Gdeim Izik trial, Day 5, 13 March 2017
Published 17 March 2017

The proceedings against the “Gdeim Izik” group commenced on the 13th of March at 10:20 am.

The defence started the proceedings although they claimed that the proceedings could not commence until the reports from the medical examinations were presented as they were crucial for the further assessment of evidence. The evidence against the group consists of confessions retrieved through torture and is therefore illegal evidence, as set forward in Article 15 of the Convention Against Torture. The presiding judge ruled to continue the procedures without the reports.

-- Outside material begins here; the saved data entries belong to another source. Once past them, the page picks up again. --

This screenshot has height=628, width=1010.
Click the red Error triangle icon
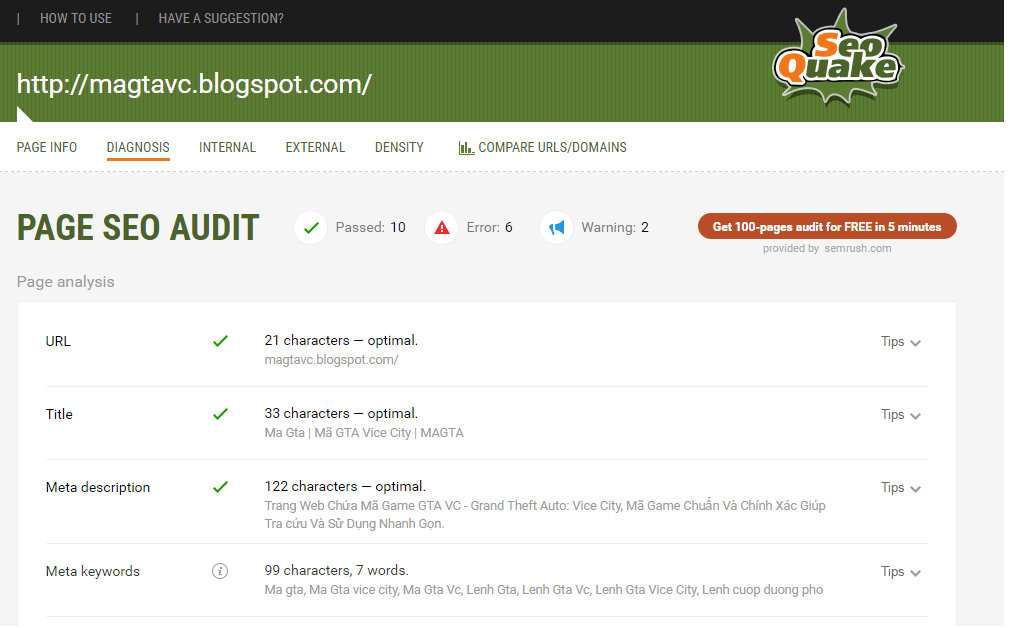pos(442,227)
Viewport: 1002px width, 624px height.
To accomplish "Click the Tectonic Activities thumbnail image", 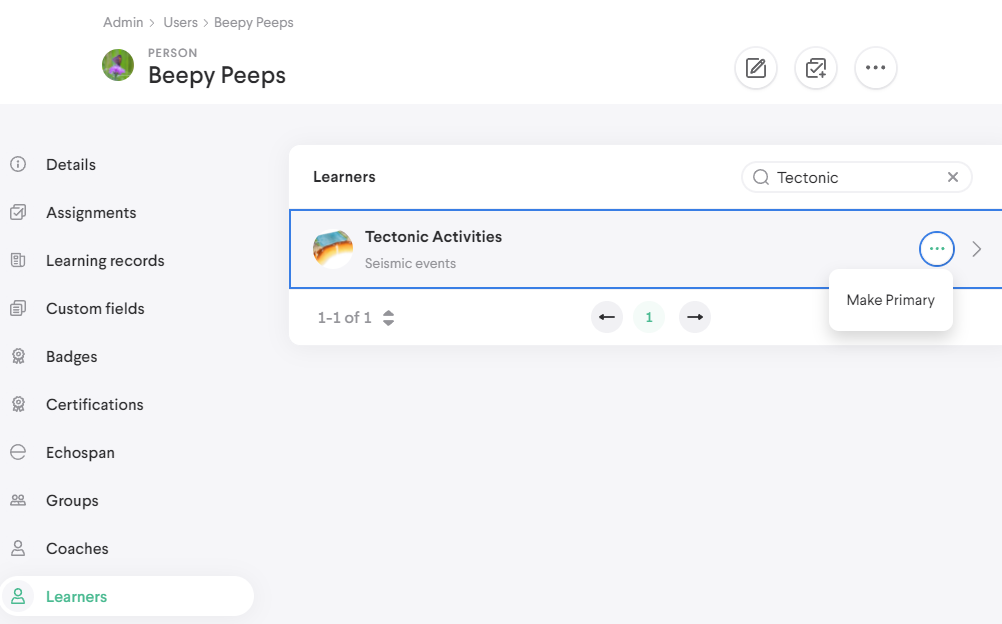I will point(333,249).
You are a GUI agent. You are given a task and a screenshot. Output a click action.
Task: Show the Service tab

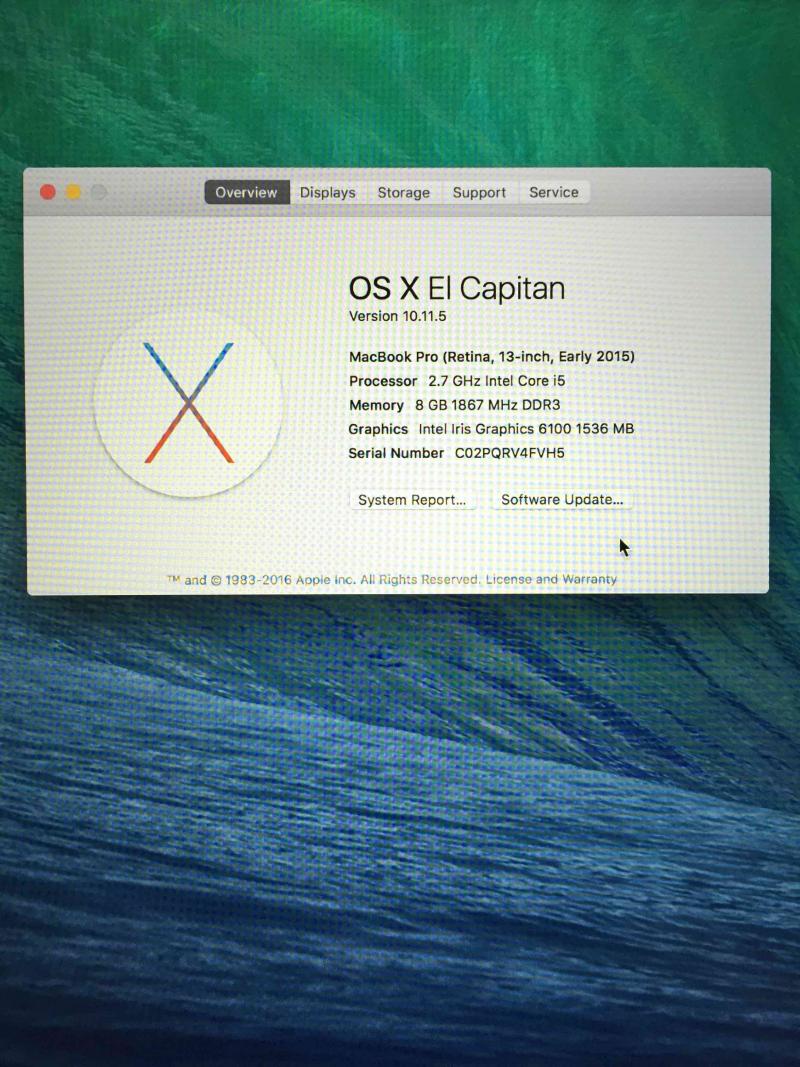pos(554,192)
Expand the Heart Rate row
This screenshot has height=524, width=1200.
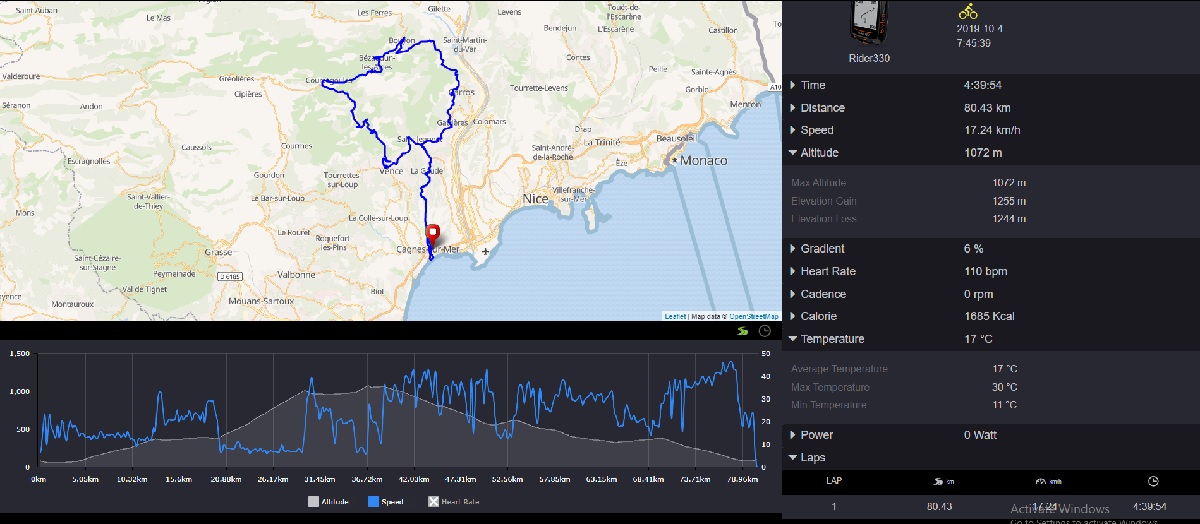(x=827, y=271)
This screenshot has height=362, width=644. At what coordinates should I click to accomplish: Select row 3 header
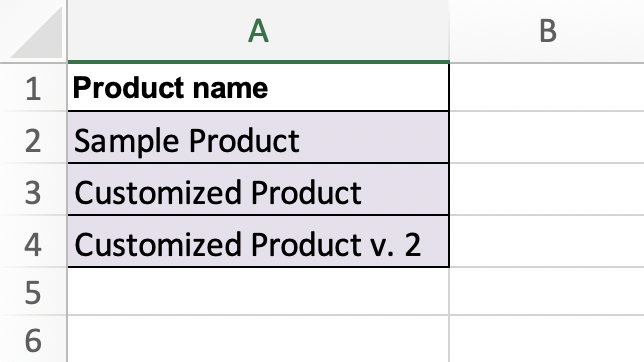coord(33,189)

Witnesses who had been permitted into the case file were present in the courtroom, but were not questioned. There were several eyewitnesses, as well as policemen who had summarized the confessions and documents around the group's arrest.

The procedures continued with lodging the evidence in the case. The evidence case was transferred from the Military Court of Rabat to the Court of Appeal in Rabat for a new evaluation after a referral by the Court de Cassation. The following pieces of evidence where also presented: 19 telephones, 3 axes, and 4 knives/machetes and one CD. A discussion took place as to whether the CD should be submitted as evidence. The defence claimed that the CD was not part of the list of evidences submitted to the defence, and that the CD was not part of the confiscated evidence, and was made after the dismantlement of the camp and the accused crimes.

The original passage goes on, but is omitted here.